For you information, I got the following design (the design code is copied) but I am a little bit suspicious of the choice probabilities. Do you think they are OK? And attribute level 1 is identical in choice situation 2 and 6 for the amount attribute? I don't think that a problem but do you see any noise? Thank you indeed for your time!!

Design
; alts = alt1, alt2, alt3
; rows = 12
; eff = (mnl,d)
; Model :
U(alt1) = amo[0.95]*amount[1,2,3,4]+cost[-0.006]*price[35,37,39,43,44,47]/
U(alt2) = amo*amount+cost*price$

MNL efficiency measures

D error 0.011823
A error 0.089087
B estimate 25.032272
S estimate 105.201374

Prior amo cost
Fixed prior value 0.95 -0.006
Sp estimates 0.754224 105.201374
Sp t-ratios 2.256867 0.191093

Design
Choice situation alt1.amount alt1.price alt2.amount alt2.price
1 3 39 1 43
2 1 47 1 44
3 2 39 4 37
4 1 43 3 39
5 4 35 3 44
6 1 44 1 47
7 4 37 2 39
8 2 47 3 35
9 3 44 4 35
10 4 37 2 43
11 3 35 2 47
12 2 43 4 37

MNL probabilities
Choice situation alt1 alt2 alt3
1 0.820266 0.119777 0.059957
2 0.395117 0.402293 0.20259
3 0.125697 0.850546 0.023757
4 0.119777 0.820266 0.059957
5 0.717355 0.262847 0.019798
6 0.402293 0.395117 0.20259
7 0.850546 0.125697 0.023757
8 0.251443 0.698697 0.04986
9 0.262847 0.717355 0.019798
10 0.853088 0.123084 0.023828
11 0.698697 0.251443 0.04986
12 0.123084 0.853088 0.023828

Re: Design with all attribute levels continuous

PostPosted: Wed Oct 08, 2014 6:35 pm
by Michiel Bliemer
A couple of comments:

1. You mentioned 'continuous attribute levels', but you actually mean 'linear relationships'. The utility function you are using is referred to as LPLA (linear in parameters, linear in attributes). That was the confusion. Dummy/effects coding refers to nonlinearities.So your utility function is fine.
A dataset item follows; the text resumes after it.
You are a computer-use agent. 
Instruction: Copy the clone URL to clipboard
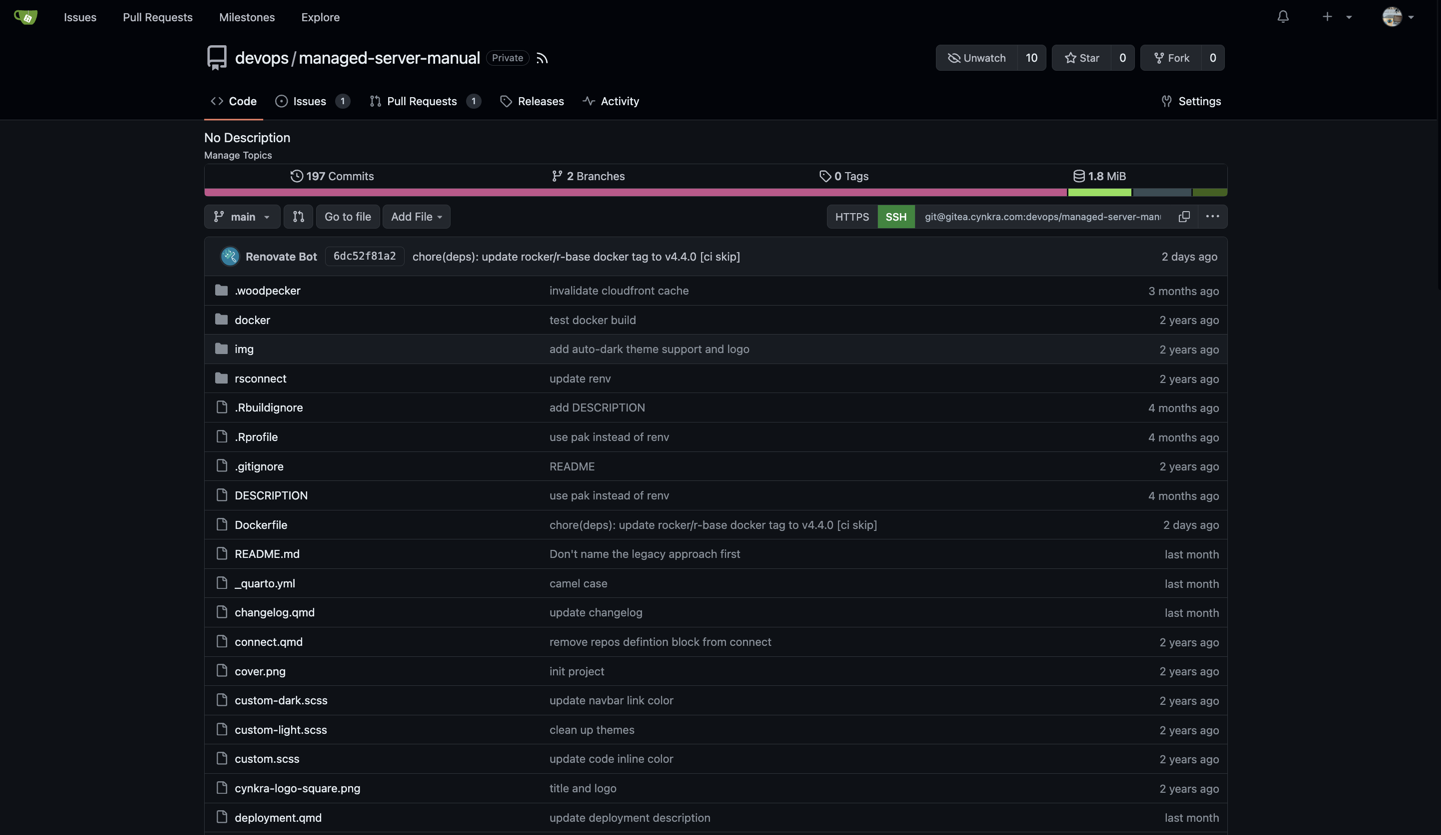1184,217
2. You have specified the alternatives as labelled, so it thinks that (44,47) is different from (47, 44). If you mean unlabelled alternatives, you should use ;alts = alt1*, alt2* (putting an asterisk behind the unlabelled alternatives).
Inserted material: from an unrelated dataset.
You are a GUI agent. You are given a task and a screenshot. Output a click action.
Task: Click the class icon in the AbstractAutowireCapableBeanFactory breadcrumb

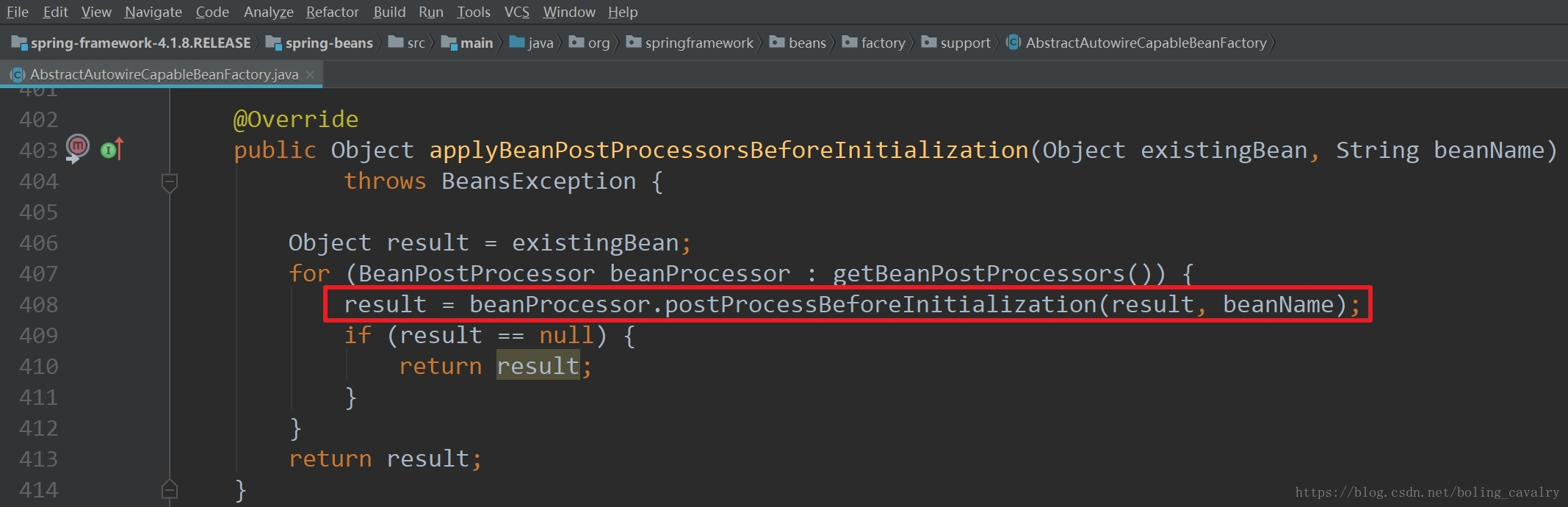(1014, 43)
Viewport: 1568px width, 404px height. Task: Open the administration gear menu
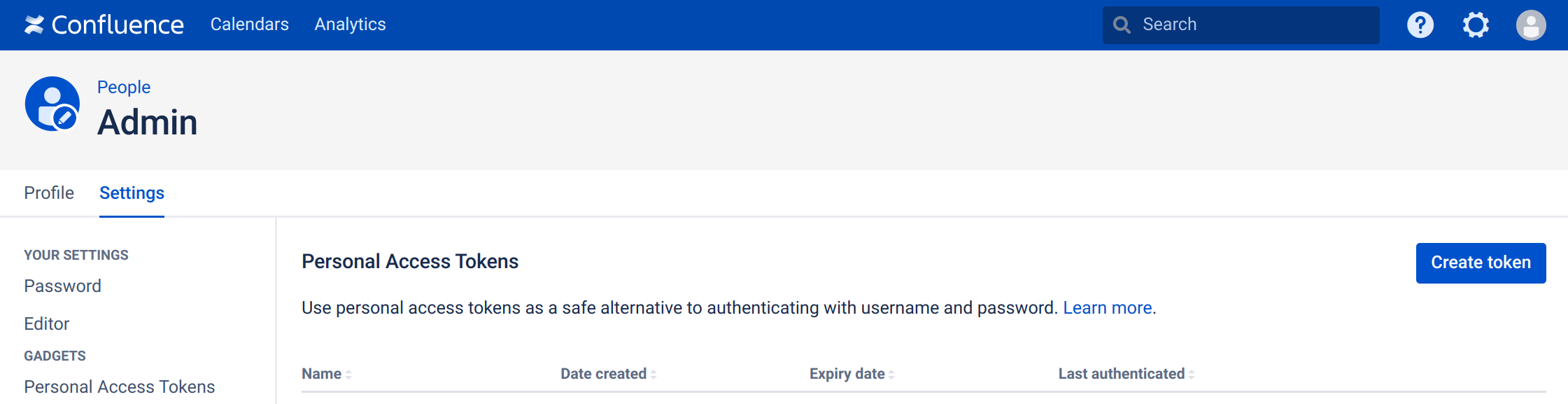pos(1475,25)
3. You did not specify a utility function for alt3, so it is considered to be the no-choice alternative. You did not specify any constants, so the utility for this alternative is assumed to be zero, but this may not be consistent with alt1 and alt2. So you may wish to add a constant.

4. The probabilities are meaningless if your priors are not correct, and if your attribute levels are not the ones that you use in estimation. You cannot simply changes them and look at the probabilities or even the D-error. In case you do not know the priors, please use zeros, or a small value with the proper sign.
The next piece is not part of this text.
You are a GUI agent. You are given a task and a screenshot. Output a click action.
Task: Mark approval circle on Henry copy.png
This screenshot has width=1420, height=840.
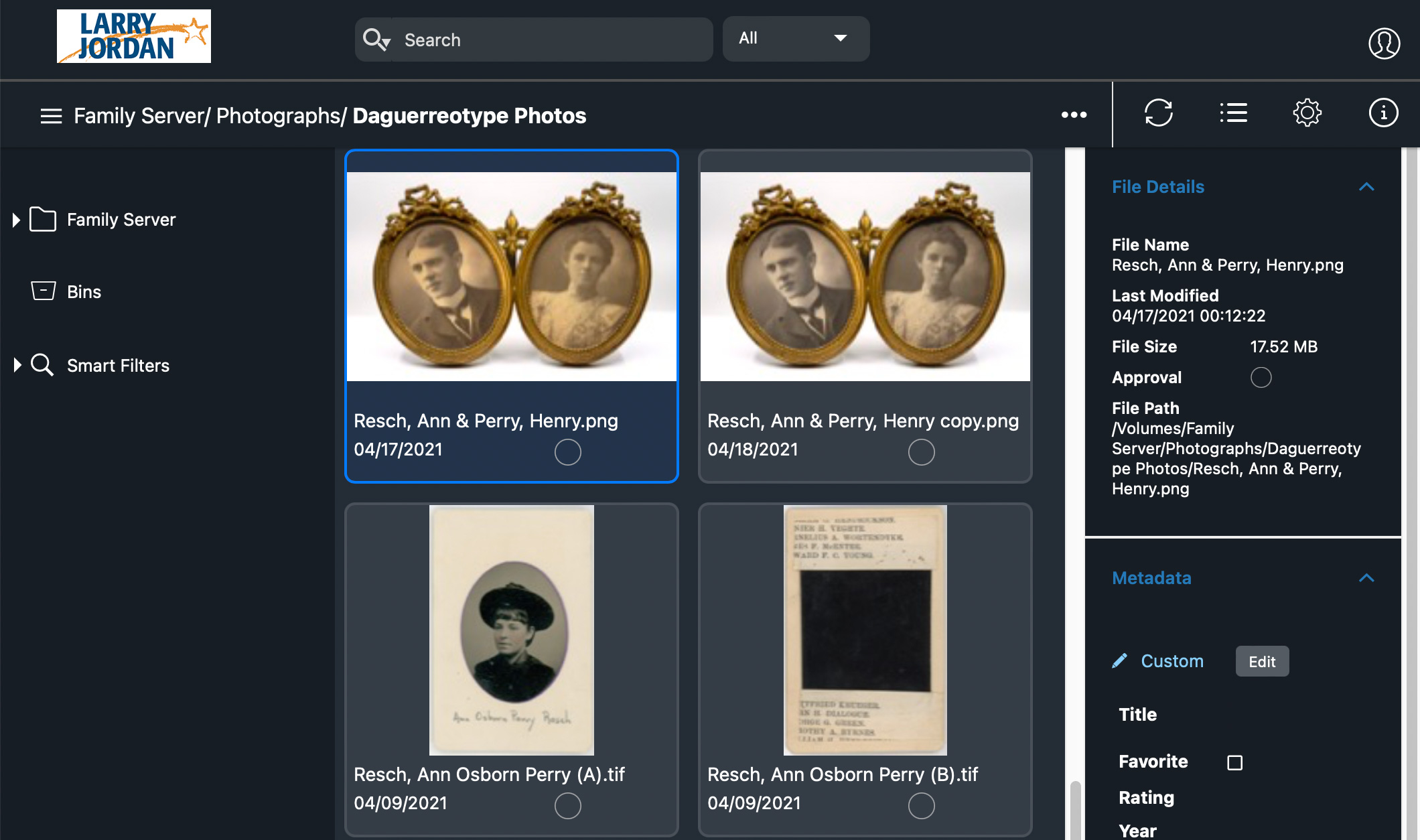921,452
Re: Design with all attribute levels continuous

PostPosted: Wed Oct 08, 2014 7:08 pm
by prefer
Dear Michiel,

OK thank you for your advises, I will employ them. I want to make my design unlabelled and alt3 is the no-choice option, that is why I didn't specify a utility function for it. I will put an asterisk behind alt1 and alt2 but but not behind alt3.